Export Lager: A Long-Distance Love Affair
For at least a thousand years, the ability to brew beer in excess of local needs and ship it off to distant drinkers has been a valued source of both prestige and cash. Beer is a serious claim to fame in the otherwise unexceptional towns of Burton-on-Trent and Pilsen.
The qualities needed for exportation are one of the many factors that shape certain styles. Because of the expense of packaging, shipping, handling and markup, it generally makes sense to ship off your best beer, so export products have long had a reputation as superior products. In the old days, the voyage itself was a factor, too, as heat, time and jostling have a negative impact on all beer, but less so with a stronger beer. And guess what? This is still true today. A good deal of the everyday European lager we get in the United States is unfresh, at best, when it hits our lips. It doesn’t seem so bad until you go, say, to the Prague and partake of the golden nectar gushing everywhere, or suckle kellerbier straight from a zwickel* in any ol’ Bavarian ratskeller. You know. We get an approximation, nothing more.
All of which is pretty good motivation for brewing your own. But if you’re relentless about tasting everything you can get your hands on, you run into some European lagers that seem to make the trip with a little more aplomb. The most famous of the export lagers, Dortmunder, barely exists in its homeland any more, but several U.S. craft breweries brew tasty versions. I’ve recently been fascinated by Polish lagers that come in a progression of strengths from five percent all the way up to about nine. How do you say “rocket fuel” in Polish? While the strong ones are very good by the standards of malt liquor, my preference is for the ones about six or six-and-a-half percent, historically the classic export beer strength. And glory hallelujah, most of them come with readable date codes!
Export-strength beers exist in Bavaria as well, but pay attention as this is confusing. The old coppery märzen beers, brewed at the end of the winter brewing season, were a little stronger to over-weather the hot summer season, and of course gained worldwide fame as the beer of the Oktoberfest, Munich’s great beer festival. Of late, public taste has been insistent on paler and paler beers, and brewers can only stick to tradition as longs as it sells, which means many Oktoberfest beers are more golden than amber these days. Some brewers have begun offering a classic märzen alongside the modernist Oktoberfest. Others in and out of Munich have started selling golden export-strength beers, typically under the designation spezial (not to be confused with a brewery of that name in Bamberg). Clear enough?

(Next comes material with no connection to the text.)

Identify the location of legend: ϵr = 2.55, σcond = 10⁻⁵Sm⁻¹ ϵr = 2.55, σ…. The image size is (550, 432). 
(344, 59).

So if you needed justification for a strong, pale Bavarian lager, there it is. But, as always, we’re just looking for something that tastes great, suits the season and makes our friends and us really happy. Export does the job. More malt means bigger flavor, which means you can pile on the hops and still have balance. Lagering means a clean, smooth flavor. You can brew these as simply stronger versions of any pale lager you choose: the austere crispness of a German pils, the sweet ‘n’ spicy floweriness of a Czech pilsener, or the malty goodness of a Munich-style helles. Those recipes are well known and available everywhere. Just bump the quantities of everything up by about twenty percent. You can go further, but then the beer turns into something else.
For our recipe, we’re going to Poland, a country that has long had close and complex relationships with the other lager regions in Europe. The beers there are somewhere between Czech and German-style pilseners, but with a very slight rustic coarseness about them, which I personally find charming. Poland has several hop growing regions in the southern half of the country. The classic variety, Lublin, is named for the largest of these cultivation areas, shares parentage and some aromatic qualities with the Czech Saaz. The other variety available through homebrew channels is Marynka, a moderately high alpha hop (9%) with a clean bitterness and a powerful aroma Michael Jackson described as “…cedary, rooty, almost licoricelike…” Sounds like the start of a recipe to me. We’ll be using a proportion of U.S. six-row malt for a slight grainy bite, along with a little Vienna for a honeyed golden maltiness.
Water is always important, but in a pale bitter beer it can be night and day. Hard, alkaline (carbonate) water should never be used—the carbonate content should be about 60 ppm or less. Totally soft water isn’t good either, as the mash really needs some calcium to help it get going. Normally, a beer of this type would use calcium chloride as opposed to calcium sulfate as the calcium source. Unfortunately, water chemistry is too complex to deal with right here, so you may have some homework to do before you brew.
Note that lager brewing requires plenty of good healthy lager yeast and controllable cool temperatures, which means, for most of us, fermenting in a refrigerator. The fermentation should start out at about 38 °F (3 °C) for the primary, then several weeks at about 50 °F (10 °C) for conditioning. Don’t forget a diacetyl rest, a few days at cellar temperatures towards the end of conditioning to allow the buttery diacetyl to reabsorb into the yeast.
When the beer is finally ready, you can pour a cold one into a tall glass and enjoy the delightful aromas of malt and hops from a far-off land. Bon voyage!